My short term goal is to write a post about each - in ascending order of my affinity for the country. Which means we will start at the bottom, with Tchad (Ou, en anglais: Chad) where I've been working recently and have very firm and fresh opinions about.

I have enjoyed my time here, in Africa, in general. It has been my first experience of living abroad, in 2 countries (arguably more, based on the sheer amount of time I stayed in some of them). It has been my first experiences as an expat, and I say they are plural because, well, they are. I hope some of these things gain more clarity as I write about them.

I hope to make the time to include some pictures, or at least do a few photoessayical posts on their own, if not including photos with every post. We'll see.

I'd also like to do some topical posts. Things that might help people understand the context of Africa in our modern world in a bit more detail. Things like languages, and politics, and security, and corruption. Oh yes, the corruption - so very much the corruption. But also things like hope and progress. It almost sounds like I'm running for office.

Stay tuned.


This isn't going to be one of those "I'm going to start blogging again!" blog posts.

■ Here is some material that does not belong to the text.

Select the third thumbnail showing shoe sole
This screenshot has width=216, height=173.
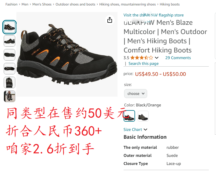(x=10, y=55)
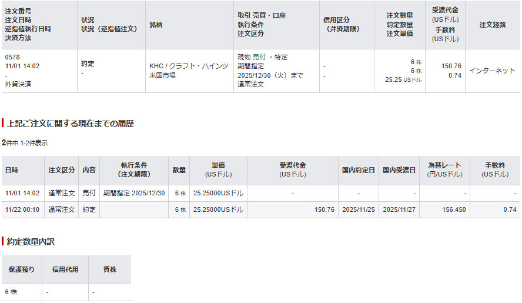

I am tired. Really tired. The past 4 out of 5 weeks I have spent away from home, 2 in Pakistan, 1 in Chad, 1 here in Los Angeles. Islamabad wasn't that bad but being in the US again, albeit briefly and pretty much only for work, is so, so damn nice.

You have everything. Everything works. Nothing is broken. Big 12 lane wide freeways with not a single pothole. Not just for miles on end - not ever. Traffic flowing smoothly in both directions, with carpool lanes. People everywhere respecting hundreds of unspoken but mutually agreed rules. No passive aggressiveness. Just niceness.

Everything is possible. If you want cheese on it, you can have it. If you don't want the egg, you can not have it. If you want 10 of them, they aren't going to run out. If you want it at 10 at night, they are as open as they are at 8 in the morning.

Everything is at your fingertips. 16 different versions and flavors of the same thing. In single serving size, or regular size, or family size, or Costco uberfatty size.

The power and water never go out. Or the internet. The internet is freaking everywhere, even on your phone, and it is fast. You can even drink the water, right out of the sink.

So, that has been nice, in all its myriad forms. But I'm still tired. I think a big part of me is tired of not writing anymore.